Philosophical and composing understanding of the time issue in New music

Lavrova Svetlana Vital'evna

PhD in Art History

Prorector of Scientific Research and Development, The Vaganova Academy of Russian Ballet

191023, Russia, Saint Petersburg, Zodchego Rossii Street 2
Other publications by this author







Abstract: The subject of this research is the issue of musical time within music of the XX century. Within the creative practice of this period, this issue is especially pressing. Organization of the sound events in the time continuum, comparable by level of density, comprises the reflection of the author’s inner world. Various philosophical space-time concepts are compared by the author with the examples of their understanding in the modern composing practice. The author mentions various concepts of musical time: “spherical time” of Bernd Alois Zimmermann, the concept of single unity of sound organization through the guidance by time parameter of Karlheinz Stockhausen (theory of “single unified time field”). Italian composer Salvatore Sciarrino did not theorize his time position. But in his oeuvres, this problem is constantly at the forefront, and gets various commentaries. The scientific novelty is defined by the reference to the work of Sciarrino, which has not been thoroughly studied within Russian musicology. Despite this fact, we can assert that he is a living classic of the new music. For the first time the author refers to the descriptions of the individual compositional method with the time-space aspects. The author's creative search in the process of the research enters into a resonance with the modern concepts Gilles Deleuze.  

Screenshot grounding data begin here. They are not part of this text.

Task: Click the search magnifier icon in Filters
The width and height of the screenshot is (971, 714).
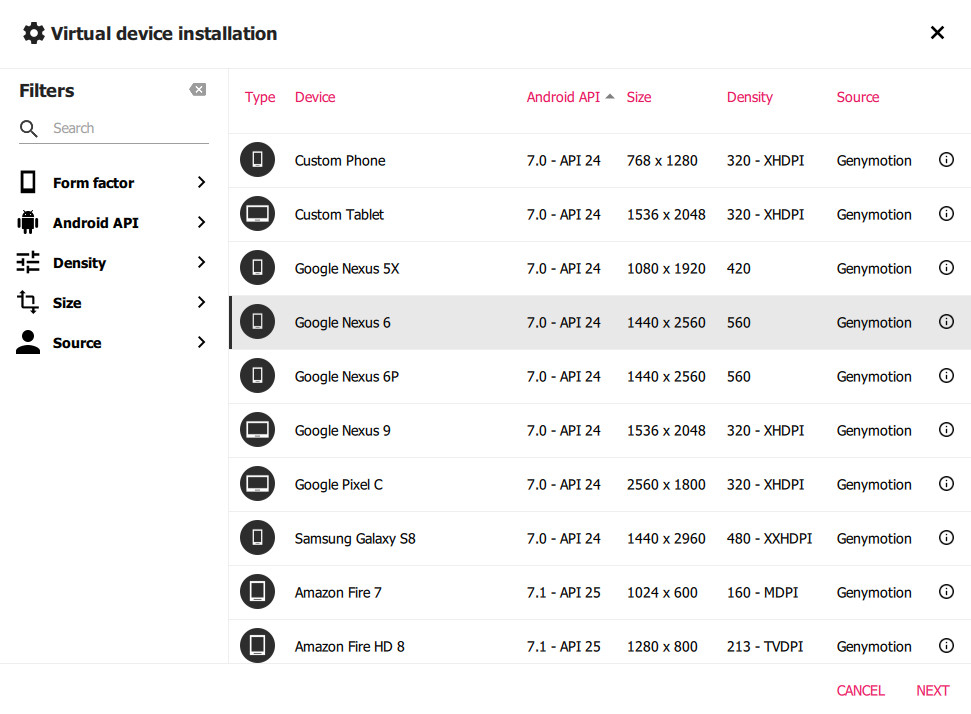Action: (x=28, y=128)
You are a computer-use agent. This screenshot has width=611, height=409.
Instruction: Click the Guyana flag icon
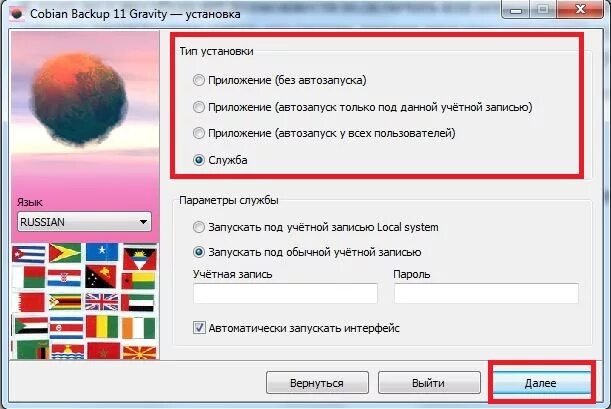65,253
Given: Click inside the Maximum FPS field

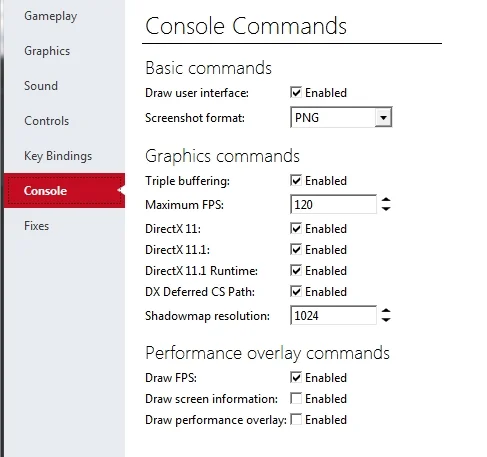Looking at the screenshot, I should (333, 204).
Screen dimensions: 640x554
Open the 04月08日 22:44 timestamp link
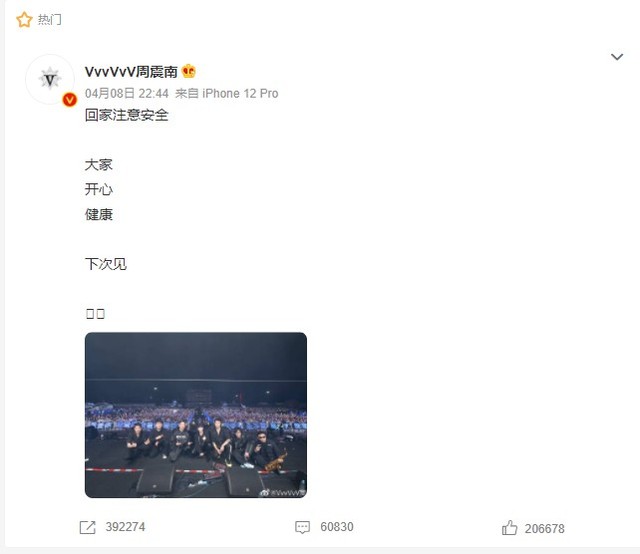127,93
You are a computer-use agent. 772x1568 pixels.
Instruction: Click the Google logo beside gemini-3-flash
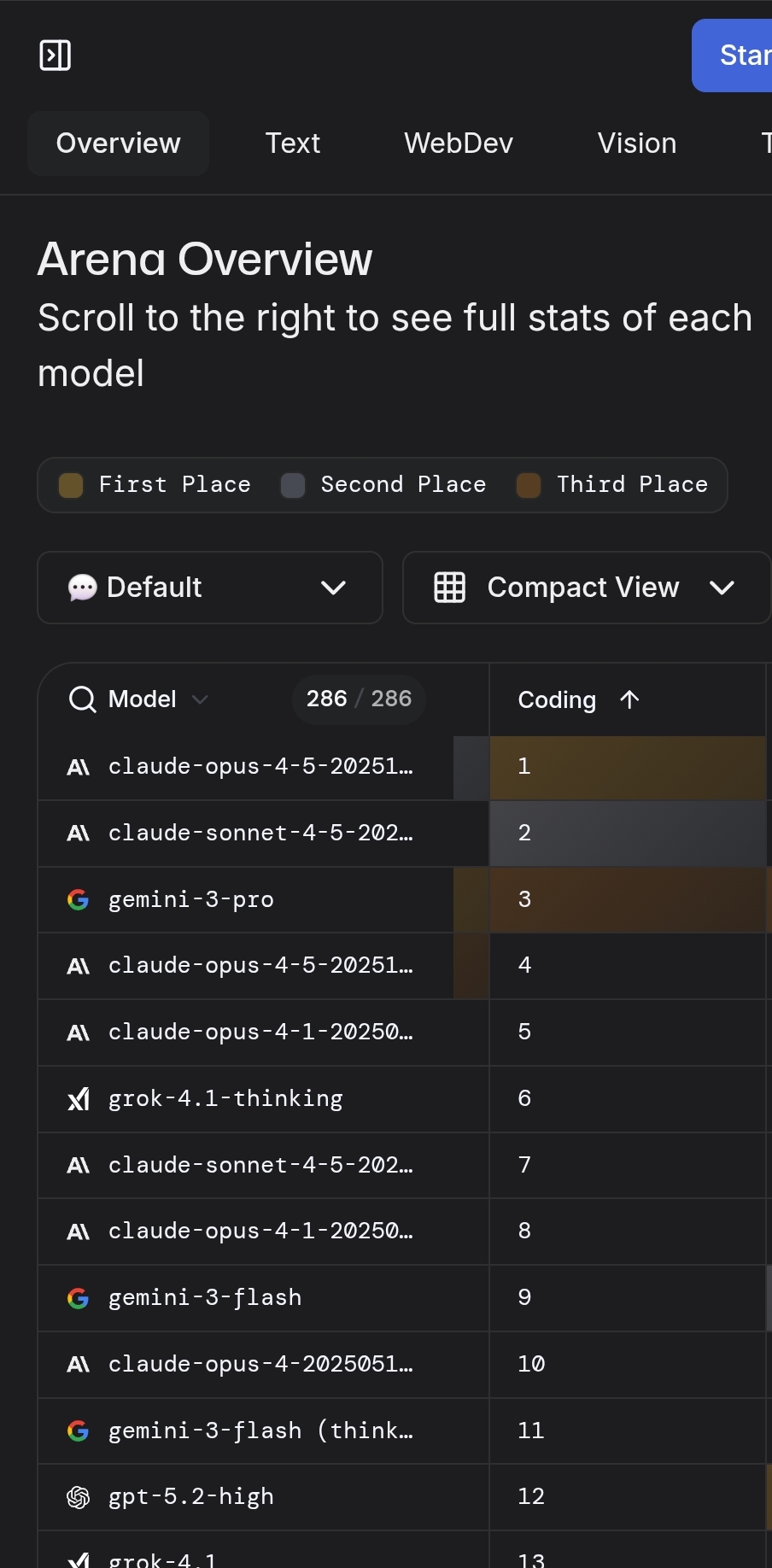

New Music, Sciarrino, Musical time, Bergson, Deleuze, Musical Composition, Philosophy of Music, Contemporary composer creativity, Musical concept of time, Chronos and Aeon

      Music as an art of time is confronting the composer with a problem of individual understanding within the categories of space and time. This problem becomes extremely crucial in the 20th century when the concept of musical time and the organization of sound patterns through a time continuum (related to the degree of density) are a composer’s reflection of his internal world.

           As the art of time, music was first introduced by Ancient Greeks. The consideration with this issue could be found in Poetica and Metaphysics by Aristotle, in Elements of Harmonica by Aristoksen and then in the works About Music and Confessions by Augustin. Regarding German classical esthetics one could mention Hegel and his interest in the connections of one’s “subjective internal life with time itself” to the time of sound, which also operates as “the Subject’s time”[II, p.294].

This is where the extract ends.